As mistake piled upon misfortune in Saturday night's 24-19 victory over Colorado State, previous editions of SDSU would have folded like fresh laundry. Not this bunch. The defense, which spent about 22 minutes of the first half on the field -- and mostly on their end because of turnovers -- was spectacular in holding the Rams to a pair of field goals. Only one Rams drive, late in the fourth quarter, was productive in the second half -- the other TD was by the Rams defense on a fumble return.
Finally, the offense came together late in the first half and was solid through most of the second 30 minutes.
Sure, other Aztecs teams might have crushed the Rams by three touchdowns, but they would have blown a couple of other games, too. In fact, if you look at Aztec football history, you see more often than not gritty teams that find a way to pull out close games, not pretty boys who dominate.
The '98 Aztecs that went to the Las Vegas Bowl beat New Mexico by 3, Utah by 1 thanks to a missed Ute extra point, UTEP by 5, Tulsa by 10 in a much closer game and Fresno State 10-0.
The '91 Freedom Bowl team beat UTEP by just a touchdown, topped Utah by 3 when their safeties collided while knocking away a last-second Hail Mary pass to the end zone, squeaked by Wyoming by 2, and suffered the infamous 52-52 tie with BYU.
The '86 Holiday Bowl Aztecs beat Utah by a touchdown, New Mexico by 4, UTEP by a 15-10 margin, Colorado State 27-26 on a late Todd Santos touchdown pass, Wyoming by a TD and BYU by a TD at 10-3.
You don't win 'em all by being pretty. You win them by being tough and responding when the other team hits you.
-- Let me be the first to say that SDSU will make a game of it next week against TCU in Fort Worth. If the Horned Frogs come out of that shellacking of Utah without an emotional letdown, then Gary Patterson is Coach of the Year. Besides, the Aztecs have shown they can rise to the occasion against good teams, and they'll be facing a couple of the best the next two weeks.
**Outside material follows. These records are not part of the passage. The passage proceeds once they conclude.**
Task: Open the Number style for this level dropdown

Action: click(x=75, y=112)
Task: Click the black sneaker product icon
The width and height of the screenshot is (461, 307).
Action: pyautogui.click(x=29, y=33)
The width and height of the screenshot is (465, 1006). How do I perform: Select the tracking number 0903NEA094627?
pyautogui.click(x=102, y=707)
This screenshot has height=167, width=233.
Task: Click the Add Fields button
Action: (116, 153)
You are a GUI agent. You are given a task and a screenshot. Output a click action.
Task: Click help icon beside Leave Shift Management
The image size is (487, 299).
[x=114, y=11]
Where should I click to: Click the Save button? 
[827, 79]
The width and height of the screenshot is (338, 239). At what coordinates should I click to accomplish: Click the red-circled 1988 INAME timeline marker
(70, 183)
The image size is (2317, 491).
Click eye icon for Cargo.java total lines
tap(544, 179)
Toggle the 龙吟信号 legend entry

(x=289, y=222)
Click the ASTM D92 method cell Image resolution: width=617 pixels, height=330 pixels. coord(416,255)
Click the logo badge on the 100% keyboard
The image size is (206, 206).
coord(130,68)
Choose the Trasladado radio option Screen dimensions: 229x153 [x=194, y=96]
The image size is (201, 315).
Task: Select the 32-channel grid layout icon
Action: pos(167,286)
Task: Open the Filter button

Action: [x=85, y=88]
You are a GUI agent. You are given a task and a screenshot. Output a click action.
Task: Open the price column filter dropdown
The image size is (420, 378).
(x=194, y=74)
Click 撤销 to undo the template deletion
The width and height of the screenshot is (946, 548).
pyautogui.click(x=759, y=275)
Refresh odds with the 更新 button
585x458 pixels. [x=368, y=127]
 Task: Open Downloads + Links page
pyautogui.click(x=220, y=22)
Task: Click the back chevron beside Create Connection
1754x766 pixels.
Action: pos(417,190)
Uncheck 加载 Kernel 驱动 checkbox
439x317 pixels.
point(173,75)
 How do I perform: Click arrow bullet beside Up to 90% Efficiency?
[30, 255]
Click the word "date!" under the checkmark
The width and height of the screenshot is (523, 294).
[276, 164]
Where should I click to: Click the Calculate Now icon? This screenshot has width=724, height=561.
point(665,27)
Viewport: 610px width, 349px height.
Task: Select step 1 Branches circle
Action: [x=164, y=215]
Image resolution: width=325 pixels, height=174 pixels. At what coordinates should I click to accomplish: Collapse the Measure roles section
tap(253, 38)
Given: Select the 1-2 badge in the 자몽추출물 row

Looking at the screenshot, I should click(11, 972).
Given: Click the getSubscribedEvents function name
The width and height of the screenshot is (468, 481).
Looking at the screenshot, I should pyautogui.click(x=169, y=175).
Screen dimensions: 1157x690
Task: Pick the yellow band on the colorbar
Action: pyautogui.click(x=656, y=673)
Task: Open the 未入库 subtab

-- Thank goodness for late-night kickoffs. If any poll voters actually watched the Aztecs Saturday night, no way would they have received enough votes to be 27th in both polls. However, they could beat a lot of those teams ranked close behind them.
-- Ronnie Hillman ranks ninth nationally in rushing at 116 yards per game -- the highest for a freshman -- but the team only ranks 46th running the ball. "Only" really should be in quotes because they've generally ranked among college football's worst on the ground in recent seasons.
-- Safety Brandon Davis is turning into a pretty good kickoff returner, another area the Aztecs have needed to improve.
-- SDSU ranks fifth in tackles for loss with an average of 8 per game.
-- Is it too early to think about MWC honors? Brady Hoke deserves strong consideration for Coach of the Year unless Patterson gets the Frogs into the National Championship Game. Hillman is a lock for the first-team running back based on statistics, as is WR DeMarco Sampson. The very few sacks allowed should give strong consideration to C Trask Iosefa. On defense, LB Miles Burris and CB Leon McFadden should be first-teamers, while DE Ernie Lawson and CB Jose Perez deserve consideration. Meanwhile, and I don't think Aztecs fans realize this, but K Abel Perez is 15-20 on field goals, a total only matched by Ben Deline of CSU. Brian Stahovich should be a lock as the first-team punter.